The authors note that the 90-day mortality rate in patients with PPH was 17.39%, which is comparable with other studies in the literature. For patients who underwent primary angioembolization for PPH, the mortality rate was 38.46%—which is not statistically significant, they detail. The causes of death for these five patients included biliary sepsis with multiorgan dysfunction, myocardial infarction, hepatic decompensation, and major hepaticojejunostomy and pancreatojejunostomy leaks. Kulkarni and colleagues state that “although PPH may have been a contributing factor, the causes of death were not directly related to the condition”.
“These five patients who underwent re-exploration were beyond the scope of management by IR,” state Kulkarni and colleagues, who explain that mortality rates in patients with PPH “remain high despite aggressive intervention”. They do note, however, that these patients also tend to have associated complications and comorbidities which contribute to increased mortality and morbidity rates. They describe that common comorbidities among this patient population are diabetes, hypertension, hypothyroidism and coronary artery disease; 45 patients in their study cohort presented with one comorbidity and 47 with multiple.
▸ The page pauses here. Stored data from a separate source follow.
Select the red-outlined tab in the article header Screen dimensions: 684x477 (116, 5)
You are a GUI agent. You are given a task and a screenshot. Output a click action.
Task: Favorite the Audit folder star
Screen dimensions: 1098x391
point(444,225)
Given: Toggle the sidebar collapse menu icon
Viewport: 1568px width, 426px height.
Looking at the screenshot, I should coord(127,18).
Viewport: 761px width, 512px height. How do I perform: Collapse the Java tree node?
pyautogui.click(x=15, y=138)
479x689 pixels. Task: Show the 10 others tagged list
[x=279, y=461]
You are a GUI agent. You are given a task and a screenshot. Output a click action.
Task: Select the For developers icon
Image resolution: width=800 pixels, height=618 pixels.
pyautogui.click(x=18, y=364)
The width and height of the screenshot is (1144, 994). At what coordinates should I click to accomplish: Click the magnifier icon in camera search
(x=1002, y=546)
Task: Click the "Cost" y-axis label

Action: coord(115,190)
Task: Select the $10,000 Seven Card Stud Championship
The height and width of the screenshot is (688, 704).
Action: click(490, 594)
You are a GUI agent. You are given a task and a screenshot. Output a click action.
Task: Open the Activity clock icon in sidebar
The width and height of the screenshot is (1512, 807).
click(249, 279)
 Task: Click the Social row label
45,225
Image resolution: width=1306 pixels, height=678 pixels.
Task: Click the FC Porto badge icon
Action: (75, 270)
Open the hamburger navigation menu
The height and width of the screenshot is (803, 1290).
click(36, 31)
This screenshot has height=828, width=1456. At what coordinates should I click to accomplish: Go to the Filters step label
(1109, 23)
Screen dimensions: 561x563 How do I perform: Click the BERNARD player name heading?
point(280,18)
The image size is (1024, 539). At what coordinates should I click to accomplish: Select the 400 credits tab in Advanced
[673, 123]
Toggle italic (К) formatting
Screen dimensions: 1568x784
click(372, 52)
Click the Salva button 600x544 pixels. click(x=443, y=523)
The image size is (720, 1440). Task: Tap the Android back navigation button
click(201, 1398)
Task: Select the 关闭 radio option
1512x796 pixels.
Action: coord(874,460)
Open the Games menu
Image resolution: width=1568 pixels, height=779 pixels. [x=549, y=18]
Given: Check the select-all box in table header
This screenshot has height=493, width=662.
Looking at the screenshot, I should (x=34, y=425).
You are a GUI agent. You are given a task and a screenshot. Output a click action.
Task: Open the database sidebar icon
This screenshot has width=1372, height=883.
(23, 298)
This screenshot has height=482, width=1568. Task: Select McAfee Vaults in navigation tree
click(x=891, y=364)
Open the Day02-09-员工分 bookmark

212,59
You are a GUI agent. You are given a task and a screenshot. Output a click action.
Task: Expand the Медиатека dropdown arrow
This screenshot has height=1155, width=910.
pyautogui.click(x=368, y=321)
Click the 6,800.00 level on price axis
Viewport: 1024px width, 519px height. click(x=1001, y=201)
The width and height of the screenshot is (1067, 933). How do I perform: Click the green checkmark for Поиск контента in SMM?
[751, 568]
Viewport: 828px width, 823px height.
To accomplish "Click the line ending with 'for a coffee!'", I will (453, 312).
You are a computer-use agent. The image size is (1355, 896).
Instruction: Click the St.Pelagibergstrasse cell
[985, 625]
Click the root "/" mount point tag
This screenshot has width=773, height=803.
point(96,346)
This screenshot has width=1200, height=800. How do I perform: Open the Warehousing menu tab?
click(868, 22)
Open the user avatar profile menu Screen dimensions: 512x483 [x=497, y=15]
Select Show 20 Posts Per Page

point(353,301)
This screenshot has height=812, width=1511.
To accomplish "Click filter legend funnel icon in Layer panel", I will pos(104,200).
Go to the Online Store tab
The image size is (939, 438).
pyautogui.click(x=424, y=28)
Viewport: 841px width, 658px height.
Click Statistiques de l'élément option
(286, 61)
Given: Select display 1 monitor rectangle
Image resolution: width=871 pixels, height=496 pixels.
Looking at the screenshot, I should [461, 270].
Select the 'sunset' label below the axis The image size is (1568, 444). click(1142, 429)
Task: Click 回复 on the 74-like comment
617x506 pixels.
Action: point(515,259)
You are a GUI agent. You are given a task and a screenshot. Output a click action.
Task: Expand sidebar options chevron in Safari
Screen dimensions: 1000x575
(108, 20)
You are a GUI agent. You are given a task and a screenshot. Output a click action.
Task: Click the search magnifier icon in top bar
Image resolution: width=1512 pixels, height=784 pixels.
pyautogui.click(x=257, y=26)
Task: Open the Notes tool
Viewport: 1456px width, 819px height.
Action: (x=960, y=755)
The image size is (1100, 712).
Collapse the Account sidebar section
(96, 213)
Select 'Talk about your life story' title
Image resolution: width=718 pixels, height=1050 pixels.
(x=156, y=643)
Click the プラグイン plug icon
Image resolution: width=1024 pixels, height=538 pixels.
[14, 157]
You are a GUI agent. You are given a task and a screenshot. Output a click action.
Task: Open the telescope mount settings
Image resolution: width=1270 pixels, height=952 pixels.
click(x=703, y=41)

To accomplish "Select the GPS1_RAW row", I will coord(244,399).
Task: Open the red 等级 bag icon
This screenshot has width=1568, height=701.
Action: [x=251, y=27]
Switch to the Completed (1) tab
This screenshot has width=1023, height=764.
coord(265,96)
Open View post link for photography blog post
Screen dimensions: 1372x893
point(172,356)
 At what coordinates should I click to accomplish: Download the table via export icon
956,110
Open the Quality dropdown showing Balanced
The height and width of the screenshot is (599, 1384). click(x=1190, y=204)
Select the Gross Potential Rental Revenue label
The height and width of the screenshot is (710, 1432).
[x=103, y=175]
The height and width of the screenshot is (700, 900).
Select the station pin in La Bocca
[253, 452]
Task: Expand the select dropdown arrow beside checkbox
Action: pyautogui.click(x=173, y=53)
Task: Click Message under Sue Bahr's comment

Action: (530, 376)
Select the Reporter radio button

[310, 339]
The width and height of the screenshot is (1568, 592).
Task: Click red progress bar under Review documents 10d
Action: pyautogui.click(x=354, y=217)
Elsewhere in their results, the researchers observed intra-abdominal fluid collections in 173 (22.8%) patients, with 147 (85%) undergoing image-guided interventions and 23 (13.3%) undergoing surgical re-exploration. The 90-day mortality rate after percutaneous image-guided intervention was 6.12% and after primary surgical re-exploration was 21.7%.
Among other results, the authors identified that biliary complications occurred in 31 patients (4%), of which 18 (58%) underwent image-guided intervention and 11 (35.5%) underwent surgical re-exploration. The 90-day mortality rates were 27.78% and 35.5% in the IR and surgical groups, respectively. Further, the incidence of pancreatic fistula was observed in 20% of patients, 91.8% of whom were prevented from undergoing surgical re-exploration by use of IR management. The 90-day mortality rate in patients who underwent percutaneous drainage was 2.7% and 30.3% in those who underwent primary surgical re-exploration.
“Image-guided interventions successfully prevented re-exploration in 61.5% of PPH cases, 88.9% of biliary complications, and 99.3% of intra-abdominal fluid collections,” state Kulkarni et al, emphasising the “pivotal role” IR plays in managing post-surgical complications.
“IR provides a minimally invasive alternative to surgical re-exploration, reducing recovery time and preventing morbidity associated with re-exploration,” say the authors. They highlight that “early recognition and prompt intervention” are key in patients with PPH, biliary leak and portal vein thrombosis, as these are conditions associated with high mortality and morbidity rates. However, in cases where surgical re-exploration is required, this is “often due to complications which are beyond the scope of percutaneous management”, Kulkarni et al point out.
“Despite the success of IR procedures, some patients may still require reoperation in situations such as anastomotic dehiscence, or peritonitis. Moreover, increased frequency of complications is associated with a higher risk of mortality,” the authors state.
Finalising thoughts on the present findings, Kulkarni and colleagues conclude that IR procedures are safe and effective, and represent a cooperative, minimally invasive approach to managing postpancreatectomy complications, to “reduce recovery time and prevent morbidity associated with re-exploration”.